### SUPPLIED RECORDS
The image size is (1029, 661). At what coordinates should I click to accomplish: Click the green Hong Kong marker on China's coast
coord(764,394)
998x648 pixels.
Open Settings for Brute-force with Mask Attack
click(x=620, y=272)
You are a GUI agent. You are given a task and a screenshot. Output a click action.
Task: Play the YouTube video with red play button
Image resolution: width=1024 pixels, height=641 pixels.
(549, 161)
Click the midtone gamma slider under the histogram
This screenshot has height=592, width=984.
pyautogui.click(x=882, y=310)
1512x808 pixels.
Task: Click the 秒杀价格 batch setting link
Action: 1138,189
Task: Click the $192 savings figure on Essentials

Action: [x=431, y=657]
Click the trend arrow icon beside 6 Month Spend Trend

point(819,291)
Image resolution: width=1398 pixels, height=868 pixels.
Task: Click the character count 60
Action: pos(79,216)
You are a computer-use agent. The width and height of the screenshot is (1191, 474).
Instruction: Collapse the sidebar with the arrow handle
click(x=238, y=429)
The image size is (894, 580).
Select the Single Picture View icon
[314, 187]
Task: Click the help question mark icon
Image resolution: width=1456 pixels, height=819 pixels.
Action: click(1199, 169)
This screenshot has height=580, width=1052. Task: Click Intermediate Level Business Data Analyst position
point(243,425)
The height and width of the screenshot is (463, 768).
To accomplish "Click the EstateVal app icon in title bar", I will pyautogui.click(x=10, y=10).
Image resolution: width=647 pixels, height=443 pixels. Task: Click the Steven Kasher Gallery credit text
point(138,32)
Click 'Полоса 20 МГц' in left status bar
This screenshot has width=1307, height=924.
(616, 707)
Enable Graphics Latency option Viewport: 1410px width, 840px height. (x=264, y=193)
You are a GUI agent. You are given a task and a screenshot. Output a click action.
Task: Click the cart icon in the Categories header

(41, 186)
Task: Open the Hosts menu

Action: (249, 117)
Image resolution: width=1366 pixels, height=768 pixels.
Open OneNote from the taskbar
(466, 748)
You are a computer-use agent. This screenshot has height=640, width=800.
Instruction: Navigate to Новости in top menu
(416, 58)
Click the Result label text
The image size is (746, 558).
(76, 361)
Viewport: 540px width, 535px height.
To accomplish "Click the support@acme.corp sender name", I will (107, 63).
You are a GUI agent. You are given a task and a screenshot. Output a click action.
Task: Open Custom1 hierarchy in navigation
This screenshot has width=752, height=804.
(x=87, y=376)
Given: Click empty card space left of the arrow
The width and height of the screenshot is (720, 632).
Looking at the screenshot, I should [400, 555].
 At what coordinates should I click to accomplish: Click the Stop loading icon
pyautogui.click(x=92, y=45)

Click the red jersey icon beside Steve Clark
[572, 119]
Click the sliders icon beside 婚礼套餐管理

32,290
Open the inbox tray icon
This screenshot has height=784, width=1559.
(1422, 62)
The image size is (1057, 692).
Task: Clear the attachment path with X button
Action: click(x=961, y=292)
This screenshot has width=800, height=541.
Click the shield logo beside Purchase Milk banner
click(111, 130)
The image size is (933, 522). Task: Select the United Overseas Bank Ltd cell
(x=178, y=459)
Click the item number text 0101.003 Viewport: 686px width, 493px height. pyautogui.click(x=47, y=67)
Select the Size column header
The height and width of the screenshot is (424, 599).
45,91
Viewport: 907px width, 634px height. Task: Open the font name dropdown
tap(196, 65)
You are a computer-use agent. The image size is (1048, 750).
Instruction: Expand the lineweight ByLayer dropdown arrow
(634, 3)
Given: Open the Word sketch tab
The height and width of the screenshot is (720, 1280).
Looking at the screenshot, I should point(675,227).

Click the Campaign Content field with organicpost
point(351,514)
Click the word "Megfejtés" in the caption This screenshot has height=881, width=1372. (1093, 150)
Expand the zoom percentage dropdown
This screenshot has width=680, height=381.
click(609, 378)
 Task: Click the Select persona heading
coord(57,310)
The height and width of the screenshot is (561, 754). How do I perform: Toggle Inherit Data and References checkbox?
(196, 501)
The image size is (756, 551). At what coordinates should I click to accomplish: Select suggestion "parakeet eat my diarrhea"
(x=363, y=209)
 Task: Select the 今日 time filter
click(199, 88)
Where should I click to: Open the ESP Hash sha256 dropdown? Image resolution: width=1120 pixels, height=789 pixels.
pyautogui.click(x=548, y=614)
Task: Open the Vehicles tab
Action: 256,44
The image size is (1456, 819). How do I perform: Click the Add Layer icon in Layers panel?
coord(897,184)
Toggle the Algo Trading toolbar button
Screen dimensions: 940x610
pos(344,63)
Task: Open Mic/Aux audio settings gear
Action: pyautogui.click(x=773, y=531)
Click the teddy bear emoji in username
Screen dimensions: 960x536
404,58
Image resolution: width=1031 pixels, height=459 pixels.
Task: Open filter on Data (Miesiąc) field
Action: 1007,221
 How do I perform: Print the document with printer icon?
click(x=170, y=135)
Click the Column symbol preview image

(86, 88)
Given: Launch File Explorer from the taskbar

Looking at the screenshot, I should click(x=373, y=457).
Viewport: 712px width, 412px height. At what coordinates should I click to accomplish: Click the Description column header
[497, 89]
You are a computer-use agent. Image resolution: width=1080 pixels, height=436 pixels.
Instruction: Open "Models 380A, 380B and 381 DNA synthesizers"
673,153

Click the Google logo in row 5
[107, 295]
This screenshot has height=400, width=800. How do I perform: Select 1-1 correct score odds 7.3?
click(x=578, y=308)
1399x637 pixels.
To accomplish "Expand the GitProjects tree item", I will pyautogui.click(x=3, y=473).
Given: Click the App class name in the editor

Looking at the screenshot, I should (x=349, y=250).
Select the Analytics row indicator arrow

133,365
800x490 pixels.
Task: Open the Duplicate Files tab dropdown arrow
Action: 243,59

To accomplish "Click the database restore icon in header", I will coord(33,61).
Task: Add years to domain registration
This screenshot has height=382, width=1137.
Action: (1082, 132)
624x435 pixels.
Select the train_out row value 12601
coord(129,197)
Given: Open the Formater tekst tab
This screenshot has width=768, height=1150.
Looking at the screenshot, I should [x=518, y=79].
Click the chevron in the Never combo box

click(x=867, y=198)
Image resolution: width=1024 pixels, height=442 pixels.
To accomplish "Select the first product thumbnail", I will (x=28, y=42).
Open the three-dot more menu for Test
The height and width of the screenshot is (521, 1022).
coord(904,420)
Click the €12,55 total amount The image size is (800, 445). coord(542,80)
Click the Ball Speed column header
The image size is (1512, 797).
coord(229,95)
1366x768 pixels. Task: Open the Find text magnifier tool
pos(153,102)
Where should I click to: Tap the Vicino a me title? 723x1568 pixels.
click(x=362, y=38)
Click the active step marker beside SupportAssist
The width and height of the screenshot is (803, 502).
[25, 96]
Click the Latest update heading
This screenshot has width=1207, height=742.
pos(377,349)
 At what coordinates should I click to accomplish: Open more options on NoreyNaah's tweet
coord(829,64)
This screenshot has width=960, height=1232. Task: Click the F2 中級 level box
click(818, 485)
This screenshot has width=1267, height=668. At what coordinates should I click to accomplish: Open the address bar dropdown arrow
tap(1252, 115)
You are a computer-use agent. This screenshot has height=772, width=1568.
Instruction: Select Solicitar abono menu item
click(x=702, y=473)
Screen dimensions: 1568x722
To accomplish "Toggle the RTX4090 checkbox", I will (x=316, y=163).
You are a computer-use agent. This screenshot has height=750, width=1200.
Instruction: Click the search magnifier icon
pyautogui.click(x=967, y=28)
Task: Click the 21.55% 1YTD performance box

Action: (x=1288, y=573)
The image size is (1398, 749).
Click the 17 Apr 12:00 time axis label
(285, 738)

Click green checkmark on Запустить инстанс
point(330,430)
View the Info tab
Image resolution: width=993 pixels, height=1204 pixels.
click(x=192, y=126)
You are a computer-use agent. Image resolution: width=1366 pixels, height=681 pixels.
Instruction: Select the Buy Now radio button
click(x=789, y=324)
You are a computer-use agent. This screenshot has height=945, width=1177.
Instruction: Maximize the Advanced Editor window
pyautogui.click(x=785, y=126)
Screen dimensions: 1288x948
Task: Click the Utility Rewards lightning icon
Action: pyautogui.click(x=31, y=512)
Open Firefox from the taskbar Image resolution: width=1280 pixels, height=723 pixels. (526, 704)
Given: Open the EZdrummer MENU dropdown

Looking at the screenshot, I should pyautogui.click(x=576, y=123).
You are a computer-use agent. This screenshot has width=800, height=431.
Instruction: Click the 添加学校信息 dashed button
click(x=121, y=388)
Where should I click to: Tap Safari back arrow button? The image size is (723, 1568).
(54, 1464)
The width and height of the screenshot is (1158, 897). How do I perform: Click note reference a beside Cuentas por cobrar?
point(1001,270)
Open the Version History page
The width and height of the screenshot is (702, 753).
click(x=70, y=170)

### AIM OF THE TASK
Take the listing above and repeat exactly the lines from the one containing "Click the Ball Speed column header" through the one containing "has height=750, width=1200.", both included.

### EXERCISE RESULT
Click the Ball Speed column header
The image size is (1512, 797).
coord(229,95)
1366x768 pixels. Task: Open the Find text magnifier tool
pos(153,102)
Where should I click to: Tap the Vicino a me title? 723x1568 pixels.
click(x=362, y=38)
Click the active step marker beside SupportAssist
The width and height of the screenshot is (803, 502).
[25, 96]
Click the Latest update heading
This screenshot has width=1207, height=742.
pos(377,349)
 At what coordinates should I click to accomplish: Open more options on NoreyNaah's tweet
coord(829,64)
This screenshot has width=960, height=1232. Task: Click the F2 中級 level box
click(818, 485)
This screenshot has width=1267, height=668. At what coordinates should I click to accomplish: Open the address bar dropdown arrow
tap(1252, 115)
You are a computer-use agent. This screenshot has height=772, width=1568.
Instruction: Select Solicitar abono menu item
click(x=702, y=473)
Screen dimensions: 1568x722
To accomplish "Toggle the RTX4090 checkbox", I will (x=316, y=163).
You are a computer-use agent. This screenshot has height=750, width=1200.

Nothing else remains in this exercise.